[SUPPLIED DATA]
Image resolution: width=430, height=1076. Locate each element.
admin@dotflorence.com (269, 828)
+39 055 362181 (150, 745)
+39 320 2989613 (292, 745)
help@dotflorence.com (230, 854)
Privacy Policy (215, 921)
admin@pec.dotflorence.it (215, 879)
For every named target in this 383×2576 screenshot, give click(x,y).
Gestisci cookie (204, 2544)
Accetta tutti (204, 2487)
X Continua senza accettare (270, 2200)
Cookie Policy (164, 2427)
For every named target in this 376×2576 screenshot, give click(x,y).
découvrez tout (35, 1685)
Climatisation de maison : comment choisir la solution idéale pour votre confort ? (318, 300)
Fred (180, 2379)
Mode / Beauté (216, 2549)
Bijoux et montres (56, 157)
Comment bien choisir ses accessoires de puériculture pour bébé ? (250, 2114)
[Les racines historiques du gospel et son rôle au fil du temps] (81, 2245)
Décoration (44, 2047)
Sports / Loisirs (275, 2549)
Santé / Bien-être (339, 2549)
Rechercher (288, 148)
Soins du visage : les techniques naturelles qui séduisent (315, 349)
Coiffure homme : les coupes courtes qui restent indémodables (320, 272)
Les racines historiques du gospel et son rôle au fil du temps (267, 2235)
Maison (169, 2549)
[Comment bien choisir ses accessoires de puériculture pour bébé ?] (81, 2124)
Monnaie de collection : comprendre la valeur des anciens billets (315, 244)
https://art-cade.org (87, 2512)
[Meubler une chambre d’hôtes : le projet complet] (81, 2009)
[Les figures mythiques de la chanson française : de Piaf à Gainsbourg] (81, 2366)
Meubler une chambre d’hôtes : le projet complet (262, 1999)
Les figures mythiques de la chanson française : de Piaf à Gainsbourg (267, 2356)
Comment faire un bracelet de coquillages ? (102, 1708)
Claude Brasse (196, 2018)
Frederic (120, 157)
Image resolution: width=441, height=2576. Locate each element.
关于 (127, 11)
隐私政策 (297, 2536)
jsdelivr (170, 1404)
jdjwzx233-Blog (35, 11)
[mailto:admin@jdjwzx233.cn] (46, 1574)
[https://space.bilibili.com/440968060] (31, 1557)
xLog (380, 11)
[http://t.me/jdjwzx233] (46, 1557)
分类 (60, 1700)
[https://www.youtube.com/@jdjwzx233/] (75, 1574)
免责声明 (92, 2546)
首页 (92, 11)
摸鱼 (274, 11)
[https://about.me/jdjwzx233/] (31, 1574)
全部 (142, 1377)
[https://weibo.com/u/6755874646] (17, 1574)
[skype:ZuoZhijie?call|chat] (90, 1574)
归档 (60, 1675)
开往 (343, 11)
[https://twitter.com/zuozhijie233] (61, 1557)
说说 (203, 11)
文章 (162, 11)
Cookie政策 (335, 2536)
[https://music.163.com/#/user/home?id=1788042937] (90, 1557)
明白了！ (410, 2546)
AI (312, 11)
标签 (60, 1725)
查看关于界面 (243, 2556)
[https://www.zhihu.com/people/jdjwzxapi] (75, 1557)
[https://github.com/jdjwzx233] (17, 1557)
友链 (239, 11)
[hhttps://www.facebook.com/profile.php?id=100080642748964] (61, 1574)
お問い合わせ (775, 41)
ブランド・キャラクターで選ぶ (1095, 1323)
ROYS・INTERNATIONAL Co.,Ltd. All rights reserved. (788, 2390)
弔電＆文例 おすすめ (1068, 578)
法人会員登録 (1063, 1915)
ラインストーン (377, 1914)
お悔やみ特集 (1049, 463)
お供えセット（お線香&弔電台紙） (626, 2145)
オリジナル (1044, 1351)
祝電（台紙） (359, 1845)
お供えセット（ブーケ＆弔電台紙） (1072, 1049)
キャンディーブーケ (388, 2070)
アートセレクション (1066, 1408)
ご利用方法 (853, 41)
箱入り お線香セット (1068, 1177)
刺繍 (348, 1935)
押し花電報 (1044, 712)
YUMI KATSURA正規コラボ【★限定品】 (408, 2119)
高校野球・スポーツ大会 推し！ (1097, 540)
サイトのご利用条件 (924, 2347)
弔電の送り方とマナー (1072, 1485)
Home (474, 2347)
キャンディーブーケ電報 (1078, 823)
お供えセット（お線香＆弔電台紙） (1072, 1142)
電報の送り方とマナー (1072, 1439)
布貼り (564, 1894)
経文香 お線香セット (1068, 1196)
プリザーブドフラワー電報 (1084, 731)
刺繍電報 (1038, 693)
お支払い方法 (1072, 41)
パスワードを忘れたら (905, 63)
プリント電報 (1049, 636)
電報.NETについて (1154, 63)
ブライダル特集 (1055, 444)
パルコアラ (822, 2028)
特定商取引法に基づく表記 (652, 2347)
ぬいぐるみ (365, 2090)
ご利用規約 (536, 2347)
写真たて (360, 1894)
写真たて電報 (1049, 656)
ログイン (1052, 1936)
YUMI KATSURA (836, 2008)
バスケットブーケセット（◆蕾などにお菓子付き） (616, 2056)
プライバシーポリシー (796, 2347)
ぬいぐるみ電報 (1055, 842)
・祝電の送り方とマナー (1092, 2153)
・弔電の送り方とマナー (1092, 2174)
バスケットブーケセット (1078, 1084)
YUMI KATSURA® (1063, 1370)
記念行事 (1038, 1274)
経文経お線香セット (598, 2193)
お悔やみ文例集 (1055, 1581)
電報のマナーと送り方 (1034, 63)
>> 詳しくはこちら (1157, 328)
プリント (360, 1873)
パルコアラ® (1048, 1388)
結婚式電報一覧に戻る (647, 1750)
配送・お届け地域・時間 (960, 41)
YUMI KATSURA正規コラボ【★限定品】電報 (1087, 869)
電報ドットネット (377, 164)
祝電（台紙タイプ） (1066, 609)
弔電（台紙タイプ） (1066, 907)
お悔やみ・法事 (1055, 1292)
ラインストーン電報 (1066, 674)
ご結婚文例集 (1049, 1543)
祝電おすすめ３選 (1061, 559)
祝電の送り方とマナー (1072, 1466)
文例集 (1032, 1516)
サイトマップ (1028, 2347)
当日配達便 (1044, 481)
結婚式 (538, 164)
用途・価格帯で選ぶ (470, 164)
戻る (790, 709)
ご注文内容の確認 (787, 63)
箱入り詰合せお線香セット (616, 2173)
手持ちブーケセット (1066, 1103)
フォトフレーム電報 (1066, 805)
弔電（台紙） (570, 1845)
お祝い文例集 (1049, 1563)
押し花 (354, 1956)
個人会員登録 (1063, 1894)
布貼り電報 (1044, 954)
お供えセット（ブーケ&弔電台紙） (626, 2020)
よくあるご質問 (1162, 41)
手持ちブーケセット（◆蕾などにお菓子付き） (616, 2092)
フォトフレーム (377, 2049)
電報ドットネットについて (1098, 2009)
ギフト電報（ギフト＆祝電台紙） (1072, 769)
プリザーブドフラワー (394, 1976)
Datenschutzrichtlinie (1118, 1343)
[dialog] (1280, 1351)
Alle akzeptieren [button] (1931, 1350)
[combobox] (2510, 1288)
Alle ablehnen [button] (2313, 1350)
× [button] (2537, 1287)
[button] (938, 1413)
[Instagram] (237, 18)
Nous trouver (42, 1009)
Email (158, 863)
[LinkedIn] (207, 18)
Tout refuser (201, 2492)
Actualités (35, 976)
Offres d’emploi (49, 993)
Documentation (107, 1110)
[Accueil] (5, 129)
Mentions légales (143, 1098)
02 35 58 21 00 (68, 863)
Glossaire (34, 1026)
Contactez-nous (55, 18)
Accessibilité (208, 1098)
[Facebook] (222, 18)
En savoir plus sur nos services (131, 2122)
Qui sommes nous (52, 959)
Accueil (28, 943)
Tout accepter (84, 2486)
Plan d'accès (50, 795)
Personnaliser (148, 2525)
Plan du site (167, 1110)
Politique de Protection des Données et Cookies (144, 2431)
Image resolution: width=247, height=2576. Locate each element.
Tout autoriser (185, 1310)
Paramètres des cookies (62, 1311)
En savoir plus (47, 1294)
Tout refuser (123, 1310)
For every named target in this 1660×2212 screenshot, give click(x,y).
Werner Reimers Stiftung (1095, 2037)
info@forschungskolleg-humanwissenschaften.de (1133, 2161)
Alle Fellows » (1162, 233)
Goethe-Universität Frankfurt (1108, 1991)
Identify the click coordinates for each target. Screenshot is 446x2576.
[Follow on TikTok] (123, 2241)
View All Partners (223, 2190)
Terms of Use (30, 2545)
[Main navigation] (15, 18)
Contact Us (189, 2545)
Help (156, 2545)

[AIM OF THE TASK]
Of the lines above, output exactly those from the line bearing "Monnaie de collection" through the line bearing "Frederic (120, 157)", inclusive.

[OUTPUT]
Monnaie de collection : comprendre la valeur des anciens billets (315, 244)
https://art-cade.org (87, 2512)
[Meubler une chambre d’hôtes : le projet complet] (81, 2009)
[Les figures mythiques de la chanson française : de Piaf à Gainsbourg] (81, 2366)
Meubler une chambre d’hôtes : le projet complet (262, 1999)
Les figures mythiques de la chanson française : de Piaf à Gainsbourg (267, 2356)
Comment faire un bracelet de coquillages ? (102, 1708)
Claude Brasse (196, 2018)
Frederic (120, 157)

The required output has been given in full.